We'll just have to wait and see whether she and her Squad entourage follow through on their threat to kill the Senate's bipartisan infrastructure bill currently in front of the House unless the already watered-down $3.5 trillion social welfare bill passes first with the unanimous Democratic support that it needs.

The latest offer on the negotiating table  to "centrists" is to delay Medicare dental coverage for the elderly until 2028. What, after all, are a few million more lost geriatric teeth, oral infections and associated morbidity and mortality in the grand scheme of things? It may be the American twilight's last gleaming, but at least if the rich get taxed the cajoling AOC way, we'll have some gleaming choppers or shiny dentures to look forward to - if we can only hang on for a few more years in fires, floods, heat waves and hurricanes.

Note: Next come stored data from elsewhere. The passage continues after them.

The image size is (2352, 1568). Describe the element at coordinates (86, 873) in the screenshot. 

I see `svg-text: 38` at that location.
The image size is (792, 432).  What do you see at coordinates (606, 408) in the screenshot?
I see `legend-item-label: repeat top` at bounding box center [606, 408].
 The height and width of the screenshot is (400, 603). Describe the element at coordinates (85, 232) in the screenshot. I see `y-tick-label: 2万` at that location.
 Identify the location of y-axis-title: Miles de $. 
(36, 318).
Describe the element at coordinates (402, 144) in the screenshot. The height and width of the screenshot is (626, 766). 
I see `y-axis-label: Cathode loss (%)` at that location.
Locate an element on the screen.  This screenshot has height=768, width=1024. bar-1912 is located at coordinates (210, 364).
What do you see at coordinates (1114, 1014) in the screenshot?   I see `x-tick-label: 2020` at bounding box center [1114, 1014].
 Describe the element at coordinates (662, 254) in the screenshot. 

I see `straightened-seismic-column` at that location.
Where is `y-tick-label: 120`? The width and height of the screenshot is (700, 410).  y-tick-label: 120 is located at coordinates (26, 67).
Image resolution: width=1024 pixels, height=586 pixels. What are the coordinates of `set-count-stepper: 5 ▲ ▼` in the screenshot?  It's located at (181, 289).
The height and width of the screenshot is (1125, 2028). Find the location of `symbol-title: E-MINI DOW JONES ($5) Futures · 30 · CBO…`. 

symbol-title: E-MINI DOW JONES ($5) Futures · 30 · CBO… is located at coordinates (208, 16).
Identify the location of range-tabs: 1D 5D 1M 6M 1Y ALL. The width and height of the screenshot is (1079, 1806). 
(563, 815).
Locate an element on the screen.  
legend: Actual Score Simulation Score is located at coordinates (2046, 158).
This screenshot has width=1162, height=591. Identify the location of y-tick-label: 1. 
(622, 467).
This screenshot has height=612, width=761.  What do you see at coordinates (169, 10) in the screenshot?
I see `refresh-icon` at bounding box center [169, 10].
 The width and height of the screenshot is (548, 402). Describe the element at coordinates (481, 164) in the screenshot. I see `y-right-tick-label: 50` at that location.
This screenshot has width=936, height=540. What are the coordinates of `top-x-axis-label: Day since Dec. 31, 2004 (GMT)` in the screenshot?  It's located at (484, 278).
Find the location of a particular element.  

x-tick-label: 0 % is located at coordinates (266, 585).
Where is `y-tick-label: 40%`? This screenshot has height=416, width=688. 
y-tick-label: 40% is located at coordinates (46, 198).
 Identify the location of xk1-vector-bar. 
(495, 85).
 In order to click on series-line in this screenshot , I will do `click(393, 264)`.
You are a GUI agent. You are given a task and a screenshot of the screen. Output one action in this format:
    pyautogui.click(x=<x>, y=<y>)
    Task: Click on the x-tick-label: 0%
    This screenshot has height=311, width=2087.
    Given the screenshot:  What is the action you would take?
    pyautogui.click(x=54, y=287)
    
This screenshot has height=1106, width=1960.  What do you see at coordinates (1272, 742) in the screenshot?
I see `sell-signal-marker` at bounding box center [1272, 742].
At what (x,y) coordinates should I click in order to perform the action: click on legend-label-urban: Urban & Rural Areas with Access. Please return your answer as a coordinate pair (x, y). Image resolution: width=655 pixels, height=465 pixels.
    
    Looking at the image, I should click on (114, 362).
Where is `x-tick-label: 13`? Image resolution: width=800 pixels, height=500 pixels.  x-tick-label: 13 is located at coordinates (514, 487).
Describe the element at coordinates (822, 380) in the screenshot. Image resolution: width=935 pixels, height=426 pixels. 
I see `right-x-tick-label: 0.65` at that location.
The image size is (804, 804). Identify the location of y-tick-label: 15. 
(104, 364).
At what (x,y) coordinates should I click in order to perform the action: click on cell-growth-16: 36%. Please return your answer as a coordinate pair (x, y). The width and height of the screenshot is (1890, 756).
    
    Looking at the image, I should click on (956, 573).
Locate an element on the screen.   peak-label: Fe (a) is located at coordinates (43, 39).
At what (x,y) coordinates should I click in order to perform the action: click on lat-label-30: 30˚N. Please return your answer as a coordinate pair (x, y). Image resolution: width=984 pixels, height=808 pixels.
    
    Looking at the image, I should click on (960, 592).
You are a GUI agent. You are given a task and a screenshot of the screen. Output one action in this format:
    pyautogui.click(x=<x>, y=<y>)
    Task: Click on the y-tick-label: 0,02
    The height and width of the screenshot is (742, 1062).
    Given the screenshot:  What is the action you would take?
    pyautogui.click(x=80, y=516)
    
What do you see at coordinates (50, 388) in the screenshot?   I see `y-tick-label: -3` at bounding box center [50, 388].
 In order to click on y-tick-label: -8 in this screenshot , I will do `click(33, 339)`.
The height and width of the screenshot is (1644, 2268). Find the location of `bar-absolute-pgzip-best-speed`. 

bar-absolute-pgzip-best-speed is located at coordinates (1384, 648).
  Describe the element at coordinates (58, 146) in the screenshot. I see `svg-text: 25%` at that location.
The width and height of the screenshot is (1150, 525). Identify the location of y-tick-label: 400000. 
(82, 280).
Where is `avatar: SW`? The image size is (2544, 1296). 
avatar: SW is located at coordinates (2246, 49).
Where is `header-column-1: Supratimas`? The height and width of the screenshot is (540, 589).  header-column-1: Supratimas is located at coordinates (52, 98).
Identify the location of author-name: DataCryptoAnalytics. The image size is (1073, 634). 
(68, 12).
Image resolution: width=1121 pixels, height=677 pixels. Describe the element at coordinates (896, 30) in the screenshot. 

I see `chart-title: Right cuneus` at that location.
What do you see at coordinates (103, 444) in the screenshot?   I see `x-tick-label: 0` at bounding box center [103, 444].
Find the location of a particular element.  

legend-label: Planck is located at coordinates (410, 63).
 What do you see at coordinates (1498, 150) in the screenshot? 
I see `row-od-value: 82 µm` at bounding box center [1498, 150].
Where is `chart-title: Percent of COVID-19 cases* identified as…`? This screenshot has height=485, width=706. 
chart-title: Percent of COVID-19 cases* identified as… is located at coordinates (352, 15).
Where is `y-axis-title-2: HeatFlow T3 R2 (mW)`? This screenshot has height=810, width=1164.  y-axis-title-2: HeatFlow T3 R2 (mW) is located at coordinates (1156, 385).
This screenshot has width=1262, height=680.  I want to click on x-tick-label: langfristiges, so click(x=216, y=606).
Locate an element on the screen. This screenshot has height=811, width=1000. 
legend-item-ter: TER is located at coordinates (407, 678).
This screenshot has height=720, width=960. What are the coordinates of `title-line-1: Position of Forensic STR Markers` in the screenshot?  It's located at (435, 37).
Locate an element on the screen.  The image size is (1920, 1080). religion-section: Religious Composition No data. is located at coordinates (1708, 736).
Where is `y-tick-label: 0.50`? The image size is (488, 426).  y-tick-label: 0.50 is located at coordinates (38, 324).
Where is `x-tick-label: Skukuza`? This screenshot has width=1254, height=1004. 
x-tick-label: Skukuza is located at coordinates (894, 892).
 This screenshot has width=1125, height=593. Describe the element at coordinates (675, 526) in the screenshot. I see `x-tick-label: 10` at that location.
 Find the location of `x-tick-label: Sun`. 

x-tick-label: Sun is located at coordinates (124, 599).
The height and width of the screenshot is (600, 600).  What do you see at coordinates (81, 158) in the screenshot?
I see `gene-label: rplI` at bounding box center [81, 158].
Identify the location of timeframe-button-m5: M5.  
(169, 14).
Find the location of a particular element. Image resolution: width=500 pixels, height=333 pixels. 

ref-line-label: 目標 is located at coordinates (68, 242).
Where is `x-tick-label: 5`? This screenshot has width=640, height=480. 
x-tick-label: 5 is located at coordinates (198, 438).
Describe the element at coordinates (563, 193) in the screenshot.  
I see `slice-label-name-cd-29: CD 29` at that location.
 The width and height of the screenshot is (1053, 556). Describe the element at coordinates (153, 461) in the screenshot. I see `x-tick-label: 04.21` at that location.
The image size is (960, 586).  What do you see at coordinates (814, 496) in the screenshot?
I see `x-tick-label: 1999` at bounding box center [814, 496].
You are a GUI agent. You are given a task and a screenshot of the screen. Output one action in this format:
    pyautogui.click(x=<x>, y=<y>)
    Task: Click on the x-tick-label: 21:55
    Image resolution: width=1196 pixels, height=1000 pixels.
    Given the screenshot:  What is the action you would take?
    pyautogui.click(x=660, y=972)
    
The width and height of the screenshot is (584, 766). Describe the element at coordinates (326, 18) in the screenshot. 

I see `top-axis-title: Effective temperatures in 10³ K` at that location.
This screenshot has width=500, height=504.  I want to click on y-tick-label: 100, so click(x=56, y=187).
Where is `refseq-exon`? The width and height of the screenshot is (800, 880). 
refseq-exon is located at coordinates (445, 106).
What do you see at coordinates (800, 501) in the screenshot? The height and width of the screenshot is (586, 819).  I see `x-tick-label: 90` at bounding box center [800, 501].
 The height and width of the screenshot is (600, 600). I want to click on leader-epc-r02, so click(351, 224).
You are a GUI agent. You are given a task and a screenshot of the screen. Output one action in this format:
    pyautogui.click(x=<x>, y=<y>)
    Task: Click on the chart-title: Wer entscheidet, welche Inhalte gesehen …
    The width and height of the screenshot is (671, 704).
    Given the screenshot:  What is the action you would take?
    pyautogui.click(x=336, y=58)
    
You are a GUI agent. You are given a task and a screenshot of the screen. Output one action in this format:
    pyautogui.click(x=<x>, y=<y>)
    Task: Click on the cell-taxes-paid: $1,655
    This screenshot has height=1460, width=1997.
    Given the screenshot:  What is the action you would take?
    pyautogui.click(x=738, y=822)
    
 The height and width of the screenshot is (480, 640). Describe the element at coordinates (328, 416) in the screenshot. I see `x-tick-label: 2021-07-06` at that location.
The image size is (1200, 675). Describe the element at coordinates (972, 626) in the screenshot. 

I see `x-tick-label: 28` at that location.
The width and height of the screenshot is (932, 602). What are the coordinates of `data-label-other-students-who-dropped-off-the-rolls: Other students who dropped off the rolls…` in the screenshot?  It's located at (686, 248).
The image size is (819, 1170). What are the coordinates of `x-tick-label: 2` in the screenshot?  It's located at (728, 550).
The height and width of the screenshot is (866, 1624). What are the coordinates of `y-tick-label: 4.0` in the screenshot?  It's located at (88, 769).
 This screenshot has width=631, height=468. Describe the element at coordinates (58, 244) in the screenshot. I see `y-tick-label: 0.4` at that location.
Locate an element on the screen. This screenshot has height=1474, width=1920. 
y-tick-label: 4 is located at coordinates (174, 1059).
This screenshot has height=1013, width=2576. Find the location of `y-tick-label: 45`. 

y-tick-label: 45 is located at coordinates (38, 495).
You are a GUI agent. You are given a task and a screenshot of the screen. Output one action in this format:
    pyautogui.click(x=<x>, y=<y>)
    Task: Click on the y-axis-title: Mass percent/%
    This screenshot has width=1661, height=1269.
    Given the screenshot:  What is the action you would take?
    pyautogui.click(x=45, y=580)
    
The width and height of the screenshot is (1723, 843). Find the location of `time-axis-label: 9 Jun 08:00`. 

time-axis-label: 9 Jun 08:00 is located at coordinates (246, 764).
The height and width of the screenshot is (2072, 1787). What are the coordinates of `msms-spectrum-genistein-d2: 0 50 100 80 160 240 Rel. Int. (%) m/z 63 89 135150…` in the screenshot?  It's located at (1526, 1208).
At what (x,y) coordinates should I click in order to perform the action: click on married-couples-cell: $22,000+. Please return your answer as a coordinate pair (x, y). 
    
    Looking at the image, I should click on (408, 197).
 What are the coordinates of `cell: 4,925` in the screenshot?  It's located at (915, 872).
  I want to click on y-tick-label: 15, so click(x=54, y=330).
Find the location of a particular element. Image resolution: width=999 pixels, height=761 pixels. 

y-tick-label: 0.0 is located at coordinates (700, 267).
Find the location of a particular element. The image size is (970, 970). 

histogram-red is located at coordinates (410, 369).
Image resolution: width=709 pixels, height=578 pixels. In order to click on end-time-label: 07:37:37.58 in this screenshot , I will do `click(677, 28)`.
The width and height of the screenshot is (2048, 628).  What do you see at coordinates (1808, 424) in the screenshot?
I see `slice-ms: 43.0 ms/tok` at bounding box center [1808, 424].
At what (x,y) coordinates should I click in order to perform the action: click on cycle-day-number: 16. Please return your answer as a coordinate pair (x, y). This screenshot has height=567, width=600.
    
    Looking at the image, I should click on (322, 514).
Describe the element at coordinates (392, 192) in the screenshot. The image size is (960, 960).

 As sick as we are and as sickened as we might feel, let's be healthily skeptical of AOC and of course, of every other politician who claims to feel our pain. Despite her melodramatic kvetching about "I and my body (being) relentlessly policed from all corners,"  criticism of the powerful by the powerless is not hatred at all. It's an attempt both at self-preservation and the preservation of society as a whole. It's actually a form of love.

Meanwhile, I say let AOC pursue her transactional career in political performance art. Don't let the shallow spectacle get you down.